Fonte www.superabile.it - Sono oltre 15 milioni gli uomini e le donne tra i 15 e i 64 anni impegnati regolarmente nel lavoro di cura per bambini e anziani: più di una persona su tre. Un fenomeno in crescita, attestato dall'aumento nell'utilizzo dei congedi retribuiti e dei permessi lavorativi per assistenza a persone con gravi disabilità. Solo riferendosi agli assicurati Inps, la spesa per congedi è passata dai 136 milioni del 2009 ai 344 del 2011. Quella per i permessi, parallelamente, è passata da 487 a 648 milioni.

È quanto emerge dai dati presentati a Roma dal Coordinamento "Cresce il welfare, cresce l'Italia", che scattando una fotografia del welfare italiano ne mette in luce le criticità, denunciando una mancata politica nazionale. Sono soprattutto le donne (8,4 milioni) a farsi cura del carico assistenziale, soprattutto nella fascia d'età tra i 35 e i 44 anni, con effetti negativi sulla partecipazione al mercato del lavoro. Secondo l'Istat sono 240 mila le donne occupate che optano per il part-time per carenza di servizi all'infanzia. Altre 489 mila sono le disoccupate che non trovano un impiego per mancanza di conciliazione. Un altro milione lavorerebbe se potesse bilanciare meglio il tempo dedicato alla cura dei familiari.

D'altra parte, i dati confermano che l'aiuto familiare è quello su cui le persone con limitazioni funzionali contano più spesso: il 55% riceve aiuti solo da familiari, mentre è marginale la quota di chi fruisce di aiuti da parte di personale a pagamento (7,8 per cento). Per il lavoro di cura privato la spesa delle famiglie, nel 2009, è stata di 9,8 miliardi, contro i 7,1 miliardi di euro dell'intera spesa sociale dei Comuni singoli e associati registrata nello stesso anno.

All'insufficienza dei questi servizi e alla scarsa disponibilità economica delle famiglie si deve l'emergere delle assistenti familiari: la lieve ripresa dell'occupazione femminile nel 2012 va in gran parte ricondotta alla crescita delle occupate straniere (+76 mila, +7,9 per cento), impiegate dalle famiglie, senza contare il sommerso.

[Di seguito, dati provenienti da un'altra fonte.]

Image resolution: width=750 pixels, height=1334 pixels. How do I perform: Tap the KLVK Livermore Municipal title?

A testimonianza dei limiti del sistema italiano gli estensori del rapportano citano l'esempio dell'indennità di accompagnamento, destinata nel 2011 a 1,8 milioni di beneficiari, con un costo di 12,9 miliardi, cui vanno sommati altri tre miliardi stanziati dai comuni per l'assistenza. "Questo istituto riproduce un modello di intervento fondato su trasferimenti alle famiglie senza alcuna forma di controllo sull'uso delle risorse - si legge nel rapporto -, né meccanismi di incentivazione fiscale per il riconoscimento del lavoro di cura informale o l'emersione dei lavoratori al domicilio".

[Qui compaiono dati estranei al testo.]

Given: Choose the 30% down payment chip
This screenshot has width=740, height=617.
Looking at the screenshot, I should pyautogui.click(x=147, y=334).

L'accusa è della mancanza di una "politica nazionale di integrazione con il settore socio-assistenziale e con i processi di riorganizzazione che interessano le reti della sanità territoriale". A complicare le cose c'è la disomogeneità del paese, con un gruppo di regioni del Nord e del Centro-Nord "che pur sperimentando modelli di intervento diversi si muove sull'onda di processi di modernizzazione" e le regioni meridionali "incagliate in equilibri più conservativi, strette tra basse dotazioni di fondi propri, carenze strutturali di servizi e una domanda sociale condizionata soprattutto dai problemi della mancanza di lavoro e dall'assistenza alle fasce di popolazione più a rischio povertà".